Segment Open
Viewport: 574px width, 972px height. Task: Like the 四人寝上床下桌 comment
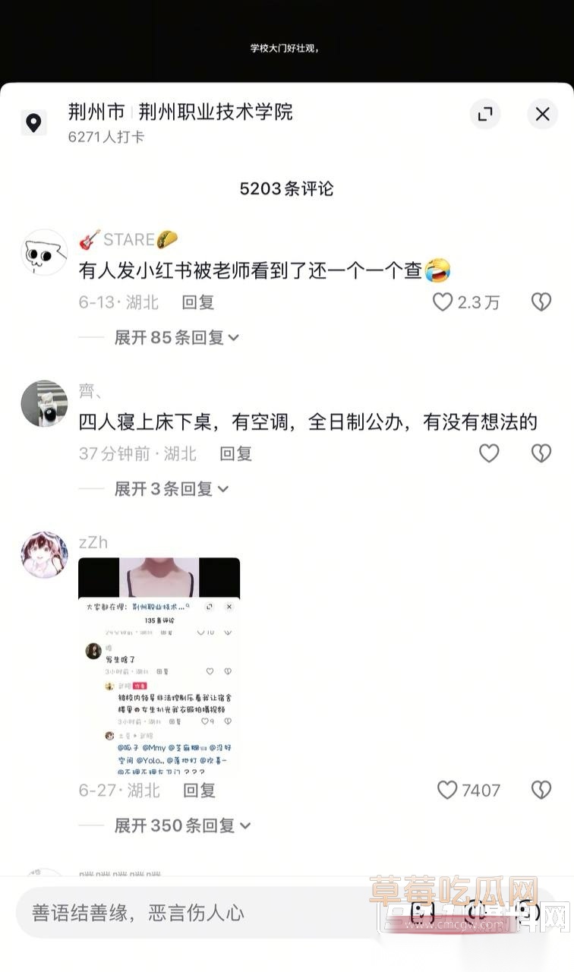tap(489, 453)
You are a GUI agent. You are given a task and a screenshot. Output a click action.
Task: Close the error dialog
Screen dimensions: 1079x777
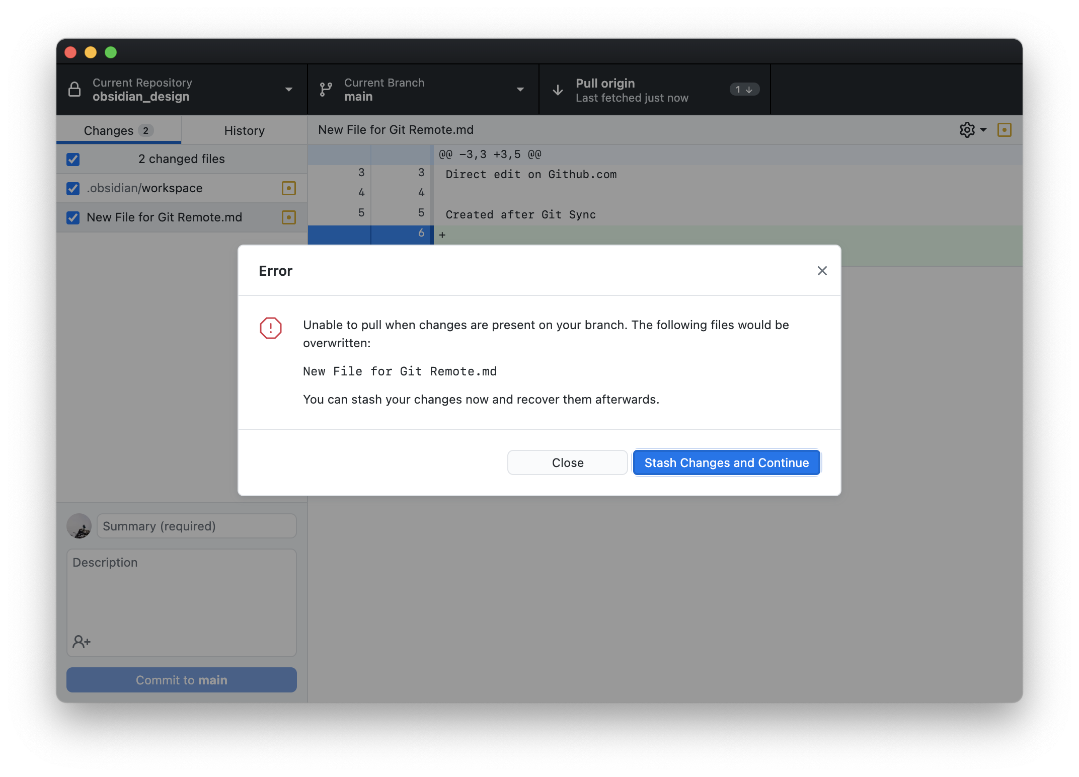(821, 270)
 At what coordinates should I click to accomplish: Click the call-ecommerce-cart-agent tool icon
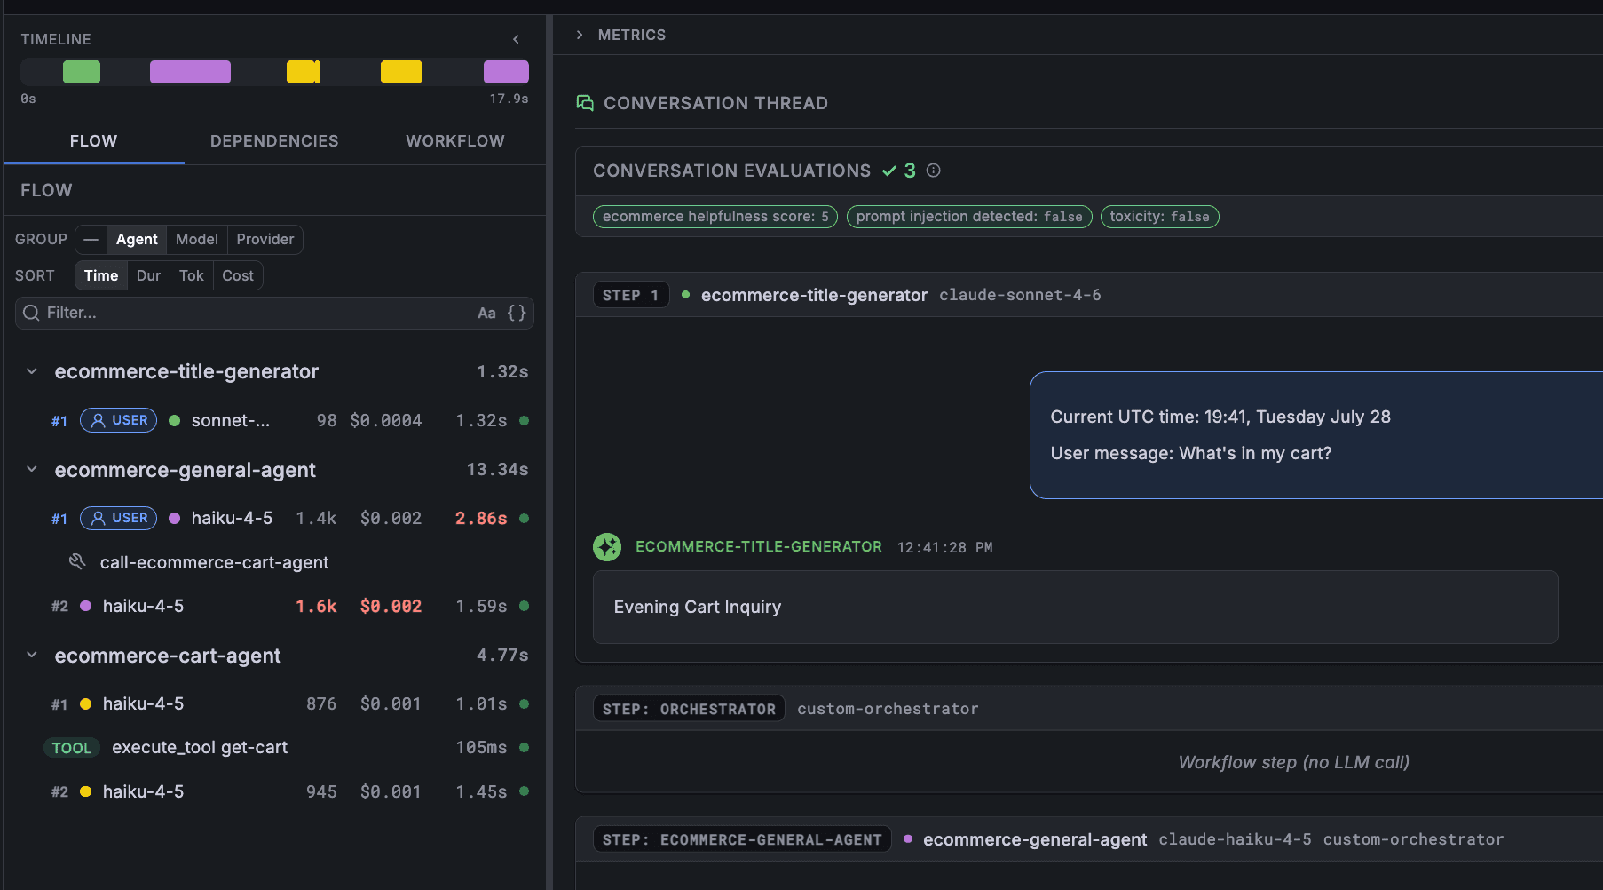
Segment Closed
# [Work to complete]
Leaving out the pictures, output the listing above exactly as given.

# [Reply]
Viewport: 574px width, 972px height. Task: Like the 四人寝上床下桌 comment
tap(489, 453)
You are a GUI agent. You are given a task and a screenshot. Output a click action.
Task: Close the error dialog
Screen dimensions: 1079x777
(821, 270)
 At what coordinates should I click to accomplish: Click the call-ecommerce-cart-agent tool icon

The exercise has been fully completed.